Under French law, activities such as housing, farming, or forestry were temporarily or permanently forbidden in the Zone Rouge, because of the vast amounts of human and animal remains, and millions of items of unexploded ordnance contaminating the land. Some towns and villages were never permitted to be rebuilt after the war.
Sayfo – Assyrian Genocide
The Sayfo or the Seyfo (lit. 'sword'; see below), also known as the Assyrian genocide, was the mass slaughter and deportation of Assyrian/Syriac Christians in southeastern Anatolia and Persia's Azerbaijan province by Ottoman forces and some Kurdish tribes during World War I.
The Assyrians were divided into mutually antagonistic churches, including the Syriac Orthodox Church, the Church of the East, and the Chaldean Catholic Church. Before World War I, they lived in mountainous and remote areas of the Ottoman Empire (some of which were effectively stateless). The empire's nineteenth-century centralization efforts led to increased violence and danger for the Assyrians.

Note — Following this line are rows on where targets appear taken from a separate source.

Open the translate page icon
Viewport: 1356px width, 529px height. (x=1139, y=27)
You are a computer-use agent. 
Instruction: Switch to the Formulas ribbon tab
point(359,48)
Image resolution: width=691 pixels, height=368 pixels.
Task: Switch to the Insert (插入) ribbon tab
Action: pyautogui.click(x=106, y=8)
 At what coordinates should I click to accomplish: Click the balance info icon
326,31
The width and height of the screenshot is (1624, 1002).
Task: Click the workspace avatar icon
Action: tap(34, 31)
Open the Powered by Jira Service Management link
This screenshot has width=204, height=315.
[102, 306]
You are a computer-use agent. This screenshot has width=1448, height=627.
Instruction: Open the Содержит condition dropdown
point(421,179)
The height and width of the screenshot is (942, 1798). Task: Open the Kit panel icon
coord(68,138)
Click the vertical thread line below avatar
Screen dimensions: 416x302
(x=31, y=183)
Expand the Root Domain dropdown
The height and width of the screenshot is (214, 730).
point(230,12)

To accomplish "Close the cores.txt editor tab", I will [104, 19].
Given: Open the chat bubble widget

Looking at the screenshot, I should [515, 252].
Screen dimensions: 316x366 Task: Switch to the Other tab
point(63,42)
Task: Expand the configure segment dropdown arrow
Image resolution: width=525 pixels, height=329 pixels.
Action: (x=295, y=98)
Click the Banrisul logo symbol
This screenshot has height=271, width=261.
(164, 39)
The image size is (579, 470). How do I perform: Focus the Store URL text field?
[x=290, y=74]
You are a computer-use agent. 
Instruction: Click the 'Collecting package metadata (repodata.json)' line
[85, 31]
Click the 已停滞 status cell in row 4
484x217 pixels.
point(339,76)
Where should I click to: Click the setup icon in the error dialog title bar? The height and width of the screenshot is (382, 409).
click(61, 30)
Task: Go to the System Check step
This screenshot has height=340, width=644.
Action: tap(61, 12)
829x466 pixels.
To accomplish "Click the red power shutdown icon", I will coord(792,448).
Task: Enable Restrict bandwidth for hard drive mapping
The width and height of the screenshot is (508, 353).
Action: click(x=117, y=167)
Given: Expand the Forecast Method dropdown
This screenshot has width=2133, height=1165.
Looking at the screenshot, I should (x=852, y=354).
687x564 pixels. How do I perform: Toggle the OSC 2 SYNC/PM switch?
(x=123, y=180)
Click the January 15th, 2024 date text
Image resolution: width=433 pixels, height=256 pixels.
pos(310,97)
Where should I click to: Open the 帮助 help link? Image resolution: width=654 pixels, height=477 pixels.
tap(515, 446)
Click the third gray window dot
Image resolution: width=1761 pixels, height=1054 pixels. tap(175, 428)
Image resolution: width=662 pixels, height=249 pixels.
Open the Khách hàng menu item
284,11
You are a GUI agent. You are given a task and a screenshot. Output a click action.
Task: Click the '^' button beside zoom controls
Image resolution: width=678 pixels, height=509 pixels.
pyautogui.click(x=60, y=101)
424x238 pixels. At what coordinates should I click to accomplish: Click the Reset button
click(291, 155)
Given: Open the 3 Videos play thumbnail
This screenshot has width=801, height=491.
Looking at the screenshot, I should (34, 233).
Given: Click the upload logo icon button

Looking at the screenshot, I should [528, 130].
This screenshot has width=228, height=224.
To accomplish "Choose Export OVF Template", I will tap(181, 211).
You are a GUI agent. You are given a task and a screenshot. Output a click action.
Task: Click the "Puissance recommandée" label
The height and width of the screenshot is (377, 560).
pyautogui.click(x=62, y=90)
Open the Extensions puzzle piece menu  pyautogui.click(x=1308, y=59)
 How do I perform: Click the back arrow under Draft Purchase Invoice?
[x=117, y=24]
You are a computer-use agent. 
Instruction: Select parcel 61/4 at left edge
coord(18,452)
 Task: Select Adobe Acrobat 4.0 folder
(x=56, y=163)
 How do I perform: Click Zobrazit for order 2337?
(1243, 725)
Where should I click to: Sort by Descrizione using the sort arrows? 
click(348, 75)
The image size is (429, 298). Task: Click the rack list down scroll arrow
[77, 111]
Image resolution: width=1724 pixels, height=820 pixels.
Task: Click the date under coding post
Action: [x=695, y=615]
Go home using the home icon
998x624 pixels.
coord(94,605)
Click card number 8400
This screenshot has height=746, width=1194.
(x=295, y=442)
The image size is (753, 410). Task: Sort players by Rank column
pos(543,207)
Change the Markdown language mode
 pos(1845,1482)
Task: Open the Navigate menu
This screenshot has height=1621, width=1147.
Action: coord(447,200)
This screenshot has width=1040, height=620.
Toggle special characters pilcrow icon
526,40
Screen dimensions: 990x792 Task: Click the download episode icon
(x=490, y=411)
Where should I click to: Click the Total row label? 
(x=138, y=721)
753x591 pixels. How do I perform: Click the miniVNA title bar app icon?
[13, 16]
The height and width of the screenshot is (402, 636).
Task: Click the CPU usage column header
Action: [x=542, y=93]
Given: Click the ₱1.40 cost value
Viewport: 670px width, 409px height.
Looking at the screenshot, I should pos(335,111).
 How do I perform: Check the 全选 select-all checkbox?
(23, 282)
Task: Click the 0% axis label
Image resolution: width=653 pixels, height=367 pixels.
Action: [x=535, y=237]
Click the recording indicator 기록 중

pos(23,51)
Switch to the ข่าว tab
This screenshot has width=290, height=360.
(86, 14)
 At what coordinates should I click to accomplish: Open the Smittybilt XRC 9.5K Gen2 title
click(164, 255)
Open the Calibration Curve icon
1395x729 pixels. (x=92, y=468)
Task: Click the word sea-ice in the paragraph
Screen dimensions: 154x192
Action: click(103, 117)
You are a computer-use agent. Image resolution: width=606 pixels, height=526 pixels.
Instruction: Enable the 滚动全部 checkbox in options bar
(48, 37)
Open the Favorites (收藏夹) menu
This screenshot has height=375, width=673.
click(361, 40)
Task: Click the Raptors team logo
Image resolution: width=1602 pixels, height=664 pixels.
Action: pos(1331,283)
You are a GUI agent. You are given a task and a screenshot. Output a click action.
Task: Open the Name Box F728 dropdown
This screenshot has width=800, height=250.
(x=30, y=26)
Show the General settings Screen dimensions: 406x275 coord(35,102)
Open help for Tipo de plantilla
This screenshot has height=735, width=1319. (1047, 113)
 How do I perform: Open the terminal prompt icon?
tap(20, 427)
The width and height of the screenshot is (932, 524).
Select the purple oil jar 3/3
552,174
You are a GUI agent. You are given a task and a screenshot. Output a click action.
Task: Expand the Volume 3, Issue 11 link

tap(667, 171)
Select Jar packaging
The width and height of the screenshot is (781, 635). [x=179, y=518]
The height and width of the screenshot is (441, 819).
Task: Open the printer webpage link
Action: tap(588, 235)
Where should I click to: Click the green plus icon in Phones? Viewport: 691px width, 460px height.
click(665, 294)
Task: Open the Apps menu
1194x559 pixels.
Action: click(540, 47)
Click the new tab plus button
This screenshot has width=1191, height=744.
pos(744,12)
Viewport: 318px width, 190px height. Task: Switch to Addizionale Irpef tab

Mass killing of Assyrian civilians began during the Ottoman occupation of Azerbaijan from January to May 1915, during which massacres were committed by Ottoman forces and pro-Ottoman Kurds. In Bitlis province, Ottoman troops returning from Persia joined local Kurdish tribes to massacre the local Christian population (including Assyrians). Ottoman forces and Kurds attacked the Assyrian tribes of Hakkari in mid-1915, driving them out by September despite the tribes mounting a coordinated military defense. Governor Mehmed Reshid initiated a genocide of all of the Christian communities in Diyarbekir province, including Syriac Christians, facing only sporadic armed resistance in some parts of Tur Abdin. Ottoman Assyrians living farther south, in present-day Iraq and Syria, were not targeted in the genocide.
The Sayfo occurred concurrently with and was closely related to the Armenian genocide, although the Sayfo is considered to have been less systematic. Local actors played a larger role than the Ottoman government, but the latter also ordered attacks on certain Assyrians. Motives for killing included a perceived lack of loyalty among some Assyrian communities to the Ottoman Empire and the desire to appropriate their land. At the 1919 Paris Peace Conference, the Assyro-Chaldean delegation said that its losses were 250,000 (about half the prewar population); the accuracy of this figure is unknown. They later revised their estimate to 275,000 dead at the Lausanne Conference in 1923. The Sayfo is less studied than the Armenian genocide. Efforts to have it recognized as a genocide began during the 1990s, spearheaded by the Assyrian diaspora. Although several countries acknowledge that Assyrians in the Ottoman Empire were victims of a genocide, this assertion is rejected by the Turkish government.